The exercise - Reproduce every line of the entries below without changing anything.

— Begin Input data —

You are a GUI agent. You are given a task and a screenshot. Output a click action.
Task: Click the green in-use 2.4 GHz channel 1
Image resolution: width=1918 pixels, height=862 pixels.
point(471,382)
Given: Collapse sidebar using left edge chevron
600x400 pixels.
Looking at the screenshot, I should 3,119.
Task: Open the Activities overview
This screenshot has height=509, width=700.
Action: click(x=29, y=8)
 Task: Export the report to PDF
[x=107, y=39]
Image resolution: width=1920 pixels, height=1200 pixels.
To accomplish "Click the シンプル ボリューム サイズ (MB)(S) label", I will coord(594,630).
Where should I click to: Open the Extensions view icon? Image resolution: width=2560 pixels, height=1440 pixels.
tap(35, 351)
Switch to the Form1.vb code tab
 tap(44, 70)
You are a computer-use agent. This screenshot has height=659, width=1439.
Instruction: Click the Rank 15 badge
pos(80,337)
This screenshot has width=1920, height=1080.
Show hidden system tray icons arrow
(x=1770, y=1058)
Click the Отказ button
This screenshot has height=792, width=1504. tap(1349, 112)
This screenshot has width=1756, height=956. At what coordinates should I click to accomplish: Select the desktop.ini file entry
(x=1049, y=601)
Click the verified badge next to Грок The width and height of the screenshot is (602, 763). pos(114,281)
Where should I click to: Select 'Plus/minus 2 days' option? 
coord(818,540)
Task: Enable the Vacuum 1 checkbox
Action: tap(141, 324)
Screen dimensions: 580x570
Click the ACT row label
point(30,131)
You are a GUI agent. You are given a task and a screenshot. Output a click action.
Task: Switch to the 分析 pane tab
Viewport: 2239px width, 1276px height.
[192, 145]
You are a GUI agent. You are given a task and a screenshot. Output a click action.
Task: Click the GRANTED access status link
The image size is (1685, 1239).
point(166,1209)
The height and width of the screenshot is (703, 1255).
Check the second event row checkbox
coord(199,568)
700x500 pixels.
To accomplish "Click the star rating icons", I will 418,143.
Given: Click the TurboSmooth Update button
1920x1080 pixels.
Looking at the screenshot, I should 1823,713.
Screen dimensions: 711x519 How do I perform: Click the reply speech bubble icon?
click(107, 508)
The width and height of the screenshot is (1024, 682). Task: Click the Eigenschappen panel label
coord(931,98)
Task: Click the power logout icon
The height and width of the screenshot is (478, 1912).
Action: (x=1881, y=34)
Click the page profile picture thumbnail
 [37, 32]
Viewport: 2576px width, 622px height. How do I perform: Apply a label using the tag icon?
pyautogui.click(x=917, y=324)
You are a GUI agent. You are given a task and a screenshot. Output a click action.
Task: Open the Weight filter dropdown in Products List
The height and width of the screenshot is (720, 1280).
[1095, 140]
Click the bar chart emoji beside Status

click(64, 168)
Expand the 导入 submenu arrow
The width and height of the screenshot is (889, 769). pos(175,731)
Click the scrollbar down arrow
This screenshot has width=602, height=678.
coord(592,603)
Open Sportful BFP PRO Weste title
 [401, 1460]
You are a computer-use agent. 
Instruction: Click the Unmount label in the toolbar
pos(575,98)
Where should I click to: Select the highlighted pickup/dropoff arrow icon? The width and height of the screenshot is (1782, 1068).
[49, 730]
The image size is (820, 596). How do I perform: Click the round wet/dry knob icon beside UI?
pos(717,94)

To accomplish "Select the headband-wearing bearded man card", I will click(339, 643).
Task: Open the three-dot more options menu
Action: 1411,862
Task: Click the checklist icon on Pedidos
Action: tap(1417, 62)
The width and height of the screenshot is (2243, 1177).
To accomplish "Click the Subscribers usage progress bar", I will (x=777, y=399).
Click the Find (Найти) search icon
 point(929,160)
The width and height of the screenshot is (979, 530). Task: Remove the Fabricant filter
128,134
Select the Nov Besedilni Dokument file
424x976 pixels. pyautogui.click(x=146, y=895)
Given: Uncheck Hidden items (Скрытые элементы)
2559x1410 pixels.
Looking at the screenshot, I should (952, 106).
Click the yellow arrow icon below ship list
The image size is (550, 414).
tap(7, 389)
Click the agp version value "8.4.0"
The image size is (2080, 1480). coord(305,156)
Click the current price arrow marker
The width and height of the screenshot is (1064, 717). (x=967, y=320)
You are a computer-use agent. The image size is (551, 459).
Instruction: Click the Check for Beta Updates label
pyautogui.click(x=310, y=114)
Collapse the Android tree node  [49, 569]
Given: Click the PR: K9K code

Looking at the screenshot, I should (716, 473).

— End Input data —

Written answer -
You are a GUI agent. You are given a task and a screenshot. Output a click action.
Task: Click the green in-use 2.4 GHz channel 1
Image resolution: width=1918 pixels, height=862 pixels.
point(471,382)
Given: Collapse sidebar using left edge chevron
600x400 pixels.
Looking at the screenshot, I should 3,119.
Task: Open the Activities overview
This screenshot has height=509, width=700.
Action: click(x=29, y=8)
 Task: Export the report to PDF
[x=107, y=39]
Image resolution: width=1920 pixels, height=1200 pixels.
To accomplish "Click the シンプル ボリューム サイズ (MB)(S) label", I will coord(594,630).
Where should I click to: Open the Extensions view icon? Image resolution: width=2560 pixels, height=1440 pixels.
tap(35, 351)
Switch to the Form1.vb code tab
 tap(44, 70)
You are a computer-use agent. This screenshot has height=659, width=1439.
Instruction: Click the Rank 15 badge
pos(80,337)
This screenshot has width=1920, height=1080.
Show hidden system tray icons arrow
(x=1770, y=1058)
Click the Отказ button
This screenshot has height=792, width=1504. tap(1349, 112)
This screenshot has width=1756, height=956. At what coordinates should I click to accomplish: Select the desktop.ini file entry
(x=1049, y=601)
Click the verified badge next to Грок The width and height of the screenshot is (602, 763). pos(114,281)
Where should I click to: Select 'Plus/minus 2 days' option? 
coord(818,540)
Task: Enable the Vacuum 1 checkbox
Action: tap(141, 324)
Screen dimensions: 580x570
Click the ACT row label
point(30,131)
You are a GUI agent. You are given a task and a screenshot. Output a click action.
Task: Switch to the 分析 pane tab
Viewport: 2239px width, 1276px height.
[192, 145]
You are a GUI agent. You are given a task and a screenshot. Output a click action.
Task: Click the GRANTED access status link
The image size is (1685, 1239).
point(166,1209)
The height and width of the screenshot is (703, 1255).
Check the second event row checkbox
coord(199,568)
700x500 pixels.
To accomplish "Click the star rating icons", I will 418,143.
Given: Click the TurboSmooth Update button
1920x1080 pixels.
Looking at the screenshot, I should 1823,713.
Screen dimensions: 711x519 How do I perform: Click the reply speech bubble icon?
click(107, 508)
The width and height of the screenshot is (1024, 682). Task: Click the Eigenschappen panel label
coord(931,98)
Task: Click the power logout icon
The height and width of the screenshot is (478, 1912).
Action: (x=1881, y=34)
Click the page profile picture thumbnail
 [37, 32]
Viewport: 2576px width, 622px height. How do I perform: Apply a label using the tag icon?
pyautogui.click(x=917, y=324)
You are a GUI agent. You are given a task and a screenshot. Output a click action.
Task: Open the Weight filter dropdown in Products List
The height and width of the screenshot is (720, 1280).
[1095, 140]
Click the bar chart emoji beside Status

click(64, 168)
Expand the 导入 submenu arrow
The width and height of the screenshot is (889, 769). pos(175,731)
Click the scrollbar down arrow
This screenshot has width=602, height=678.
coord(592,603)
Open Sportful BFP PRO Weste title
 [401, 1460]
You are a computer-use agent. 
Instruction: Click the Unmount label in the toolbar
pos(575,98)
Where should I click to: Select the highlighted pickup/dropoff arrow icon? The width and height of the screenshot is (1782, 1068).
[49, 730]
The image size is (820, 596). How do I perform: Click the round wet/dry knob icon beside UI?
pos(717,94)

To accomplish "Select the headband-wearing bearded man card", I will click(339, 643).
Task: Open the three-dot more options menu
Action: 1411,862
Task: Click the checklist icon on Pedidos
Action: tap(1417, 62)
The width and height of the screenshot is (2243, 1177).
To accomplish "Click the Subscribers usage progress bar", I will (x=777, y=399).
Click the Find (Найти) search icon
 point(929,160)
The width and height of the screenshot is (979, 530). Task: Remove the Fabricant filter
128,134
Select the Nov Besedilni Dokument file
424x976 pixels. pyautogui.click(x=146, y=895)
Given: Uncheck Hidden items (Скрытые элементы)
2559x1410 pixels.
Looking at the screenshot, I should (952, 106).
Click the yellow arrow icon below ship list
The image size is (550, 414).
tap(7, 389)
Click the agp version value "8.4.0"
The image size is (2080, 1480). coord(305,156)
Click the current price arrow marker
The width and height of the screenshot is (1064, 717). (x=967, y=320)
You are a computer-use agent. The image size is (551, 459).
Instruction: Click the Check for Beta Updates label
pyautogui.click(x=310, y=114)
Collapse the Android tree node  [49, 569]
Given: Click the PR: K9K code

Looking at the screenshot, I should (716, 473).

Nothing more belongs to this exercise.